PAGE
——
Being a compliance officer at Twitter will be tough. IT rules should inspire trust, not fear
Opinion

Being a compliance officer at Twitter will be tough. IT rules should inspire trust, not fear

Under new rules, a compliance officer can be held liable in any proceedings related to third-party content, if she fails to ensure due diligence.

File photo of Ravi Shankar Prasad | PTI

Ever since the three-month deadline for social media companies to comply with the Information Technology (Intermediary Guidelines and Digital Media Ethics Code) Rules 2021 ended on 25 May, there have been increased calls for them to abide by the IT regulations. Minister for Electronics and Information Technology, Ravi Shankar Prasad, has stressed on the need for significant social media intermediaries, platforms that have more than five million users, to appoint a Chief Compliance Officer in accordance with the new rules. While some entities such as Google, Facebook, WhatsApp and Koo have reportedly complied with this requirement, others such as Twitter have sought more time.

Under the IT Rules 2021, the Chief Compliance Officer (CCO) is meant to be a key managerial personnel or a senior employee of a significant social media intermediary who resides in India. She is responsible for ensuring that the company complies with the Information Technology Act 2000 and its rules. The CCO can also be held liable in “any proceedings” related to third-party content on the intermediary, if she fails to ensure due diligence on the latter’s part. The government has justified the need for a CCO by highlighting intermediaries’ lack of accountability due to their failure to introduce mechanisms at the national level to address issues faced by the victims of alleged abuse and misuse of their platforms.
——
EXERCISE INPUTS
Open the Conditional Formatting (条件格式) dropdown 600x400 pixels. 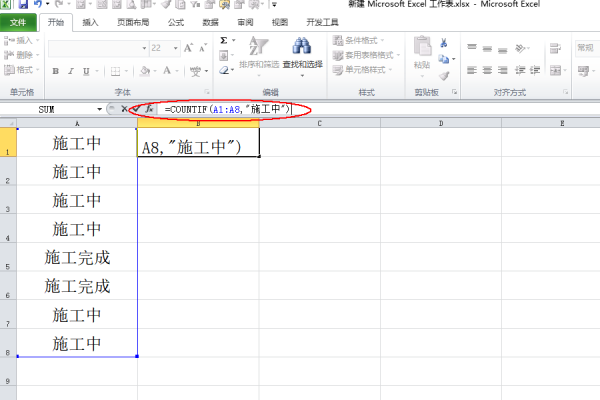(x=362, y=41)
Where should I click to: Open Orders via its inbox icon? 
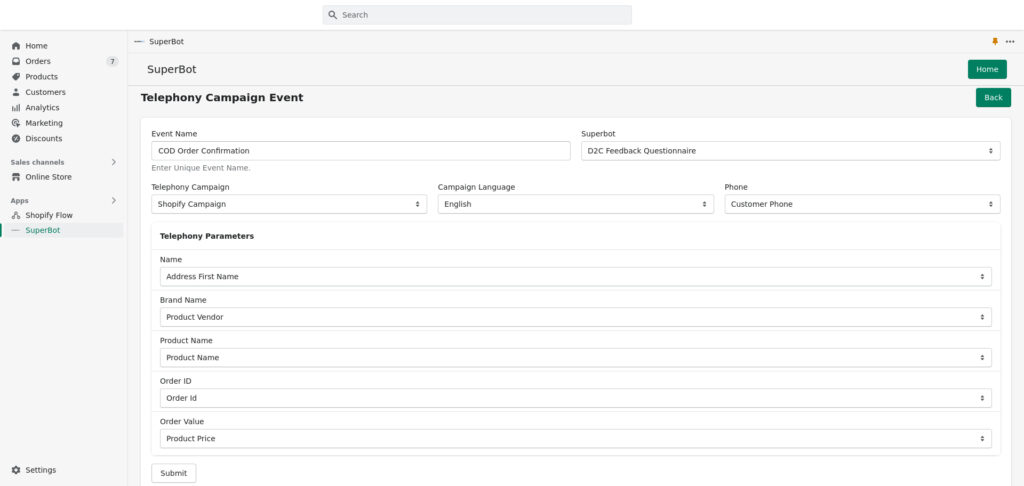click(x=16, y=61)
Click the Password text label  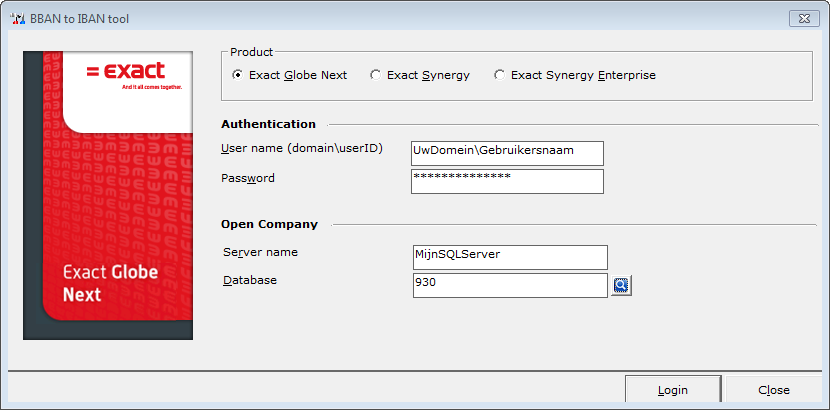pos(248,178)
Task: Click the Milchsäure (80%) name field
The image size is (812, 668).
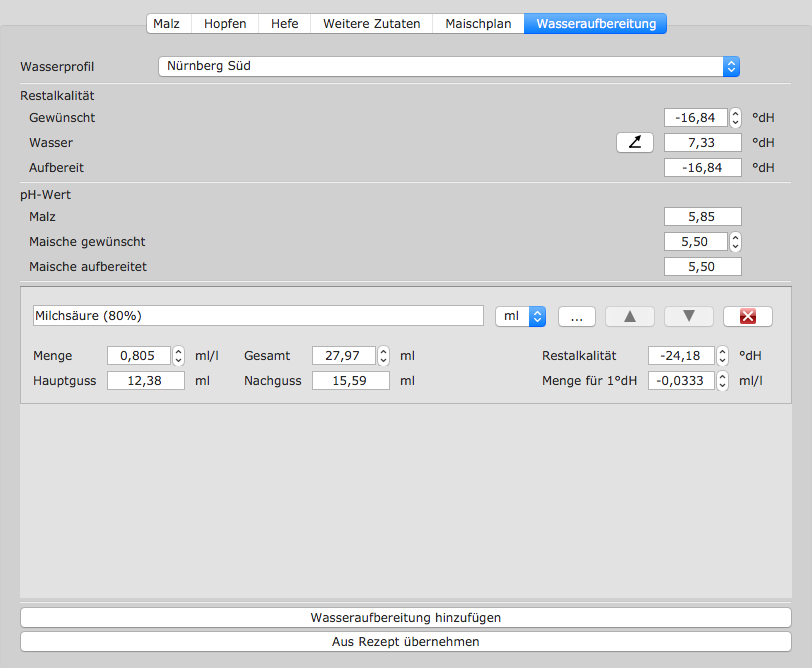Action: click(258, 316)

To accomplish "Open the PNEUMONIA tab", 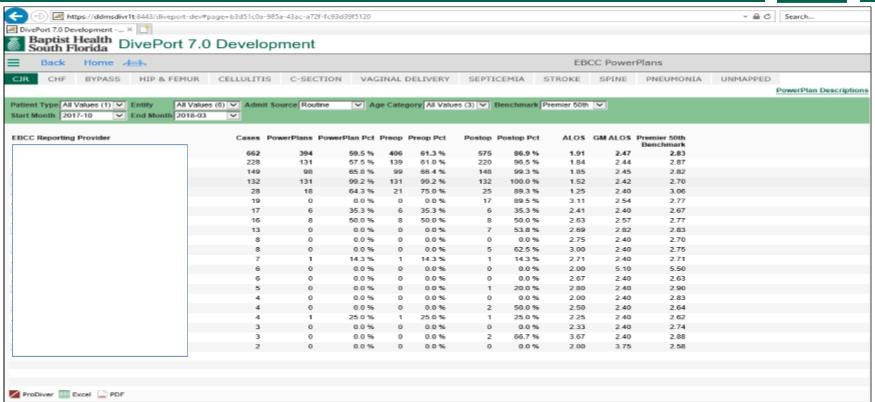I will coord(674,79).
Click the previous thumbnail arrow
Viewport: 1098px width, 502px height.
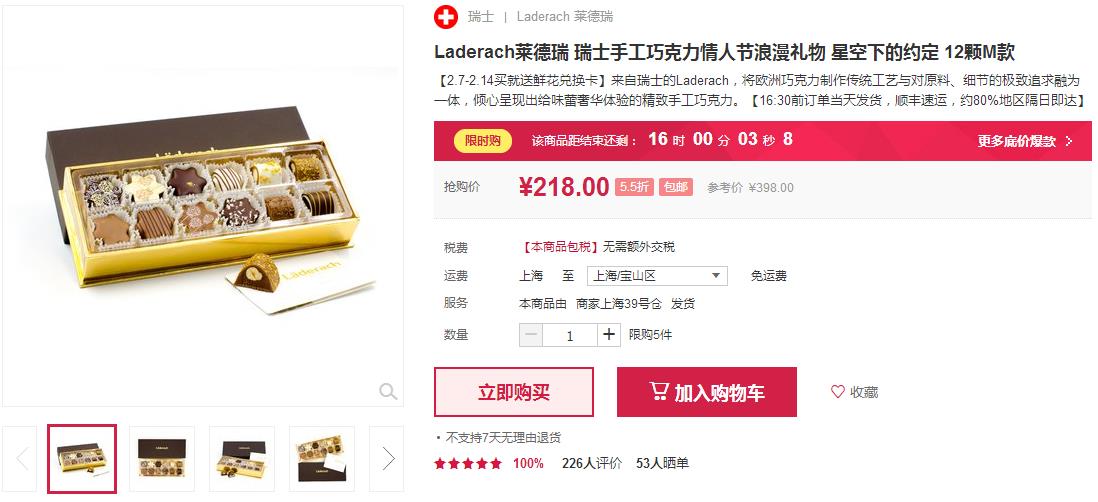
——
GIVEN INSTRUCTION 1
Please give everything in the records from the line containing "Click the previous thumbnail arrow" down to the end of the records again, swapping "previous" for "next" and changing nothing else. Leave out the pictures.
GIVEN INSTRUCTION 2
Resume the opinion piece on India's IT Rules and compliance officers after its last sentence.

TASK ANSWER 1
Click the next thumbnail arrow
Viewport: 1098px width, 502px height.

TASK ANSWER 2
However, the requirement for significant social media intermediaries to appoint a CCO must be viewed in light of the government’s efforts to evolve a stronger regulatory mechanism for such companies. In 2018, the Ministry of Electronics and Information Technology released the Information Technology [Draft Intermediaries Guidelines (Amendment) Rules] 2018, citing the misuse of social media. The draft 2018 rules proposed traceability and proactive monitoring of content, among other measures. After almost two years, the government passed the 2021 Rules without much public consultation, and went beyond the draft 2018 Rules by laying down the additional obligation of appointing a CCO.

Thus, while a CCO could be viewed as the government’s attempt to safeguard the interests of Indian users, the manner in which the 2021 Rules were notified raises fears that the compliance officer may be the primary target of enforcement actions. Intermediaries are apprehensive about the possibility of their CCOs being held criminally liable for any non-compliance. This has possibly contributed to the delay of some companies in complying with the rules.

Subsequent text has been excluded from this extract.